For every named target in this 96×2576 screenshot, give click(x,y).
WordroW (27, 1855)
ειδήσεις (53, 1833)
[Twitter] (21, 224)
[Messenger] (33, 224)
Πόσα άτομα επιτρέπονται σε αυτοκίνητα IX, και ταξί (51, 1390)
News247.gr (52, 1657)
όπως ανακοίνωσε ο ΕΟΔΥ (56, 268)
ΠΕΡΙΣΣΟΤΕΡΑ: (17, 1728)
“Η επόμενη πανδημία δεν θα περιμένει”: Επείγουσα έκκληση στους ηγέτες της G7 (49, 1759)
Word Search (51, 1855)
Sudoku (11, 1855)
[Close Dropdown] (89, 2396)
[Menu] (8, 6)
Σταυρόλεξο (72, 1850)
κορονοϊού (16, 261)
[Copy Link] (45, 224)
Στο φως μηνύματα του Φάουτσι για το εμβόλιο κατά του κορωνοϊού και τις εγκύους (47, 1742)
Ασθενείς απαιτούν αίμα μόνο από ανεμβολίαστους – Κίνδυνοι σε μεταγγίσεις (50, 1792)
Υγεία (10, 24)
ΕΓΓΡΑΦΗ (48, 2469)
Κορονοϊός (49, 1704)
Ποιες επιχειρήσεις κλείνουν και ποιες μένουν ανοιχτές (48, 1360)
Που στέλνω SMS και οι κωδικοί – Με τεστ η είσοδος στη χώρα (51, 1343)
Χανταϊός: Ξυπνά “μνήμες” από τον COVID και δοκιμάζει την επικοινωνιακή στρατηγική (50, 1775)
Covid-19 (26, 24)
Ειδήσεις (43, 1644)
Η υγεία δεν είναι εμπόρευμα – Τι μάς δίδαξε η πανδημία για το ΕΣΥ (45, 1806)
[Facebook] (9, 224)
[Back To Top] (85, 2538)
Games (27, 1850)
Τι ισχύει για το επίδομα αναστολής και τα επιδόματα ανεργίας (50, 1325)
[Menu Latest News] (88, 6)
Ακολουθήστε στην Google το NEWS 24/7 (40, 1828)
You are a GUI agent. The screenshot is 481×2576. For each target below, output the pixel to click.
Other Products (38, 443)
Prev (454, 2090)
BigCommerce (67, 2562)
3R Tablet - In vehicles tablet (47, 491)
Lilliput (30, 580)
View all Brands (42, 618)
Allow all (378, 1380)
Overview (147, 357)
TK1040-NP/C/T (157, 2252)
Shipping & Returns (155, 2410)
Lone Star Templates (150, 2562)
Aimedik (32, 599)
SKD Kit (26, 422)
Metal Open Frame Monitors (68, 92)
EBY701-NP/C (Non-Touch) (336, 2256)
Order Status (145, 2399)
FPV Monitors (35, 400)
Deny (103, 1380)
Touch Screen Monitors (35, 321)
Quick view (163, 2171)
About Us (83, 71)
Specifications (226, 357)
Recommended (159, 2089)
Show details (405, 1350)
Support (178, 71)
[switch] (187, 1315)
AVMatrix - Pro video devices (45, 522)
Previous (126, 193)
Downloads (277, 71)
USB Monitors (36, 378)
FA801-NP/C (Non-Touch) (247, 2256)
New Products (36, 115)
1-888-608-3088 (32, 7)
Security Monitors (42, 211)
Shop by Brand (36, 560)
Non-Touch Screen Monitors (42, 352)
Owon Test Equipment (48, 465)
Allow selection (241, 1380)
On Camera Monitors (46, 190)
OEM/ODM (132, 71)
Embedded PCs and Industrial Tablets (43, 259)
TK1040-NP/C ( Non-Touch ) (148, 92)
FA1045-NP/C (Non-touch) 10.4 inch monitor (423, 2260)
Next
----
(What the task asks):
Copy, exactly and only, the lines above that begin with the one containing "Σταυρόλεξο (72, 1850)" and finish with the one containing "TK1040-NP/C/T (157, 2252)".

(Written solution):
Σταυρόλεξο (72, 1850)
κορονοϊού (16, 261)
[Copy Link] (45, 224)
Στο φως μηνύματα του Φάουτσι για το εμβόλιο κατά του κορωνοϊού και τις εγκύους (47, 1742)
Ασθενείς απαιτούν αίμα μόνο από ανεμβολίαστους – Κίνδυνοι σε μεταγγίσεις (50, 1792)
Υγεία (10, 24)
ΕΓΓΡΑΦΗ (48, 2469)
Κορονοϊός (49, 1704)
Ποιες επιχειρήσεις κλείνουν και ποιες μένουν ανοιχτές (48, 1360)
Που στέλνω SMS και οι κωδικοί – Με τεστ η είσοδος στη χώρα (51, 1343)
Χανταϊός: Ξυπνά “μνήμες” από τον COVID και δοκιμάζει την επικοινωνιακή στρατηγική (50, 1775)
Covid-19 (26, 24)
Ειδήσεις (43, 1644)
Η υγεία δεν είναι εμπόρευμα – Τι μάς δίδαξε η πανδημία για το ΕΣΥ (45, 1806)
[Facebook] (9, 224)
[Back To Top] (85, 2538)
Games (27, 1850)
Τι ισχύει για το επίδομα αναστολής και τα επιδόματα ανεργίας (50, 1325)
[Menu Latest News] (88, 6)
Ακολουθήστε στην Google το NEWS 24/7 (40, 1828)
You are a GUI agent. The screenshot is 481×2576. For each target below, output the pixel to click.
Other Products (38, 443)
Prev (454, 2090)
BigCommerce (67, 2562)
3R Tablet - In vehicles tablet (47, 491)
Lilliput (30, 580)
View all Brands (42, 618)
Allow all (378, 1380)
Overview (147, 357)
TK1040-NP/C/T (157, 2252)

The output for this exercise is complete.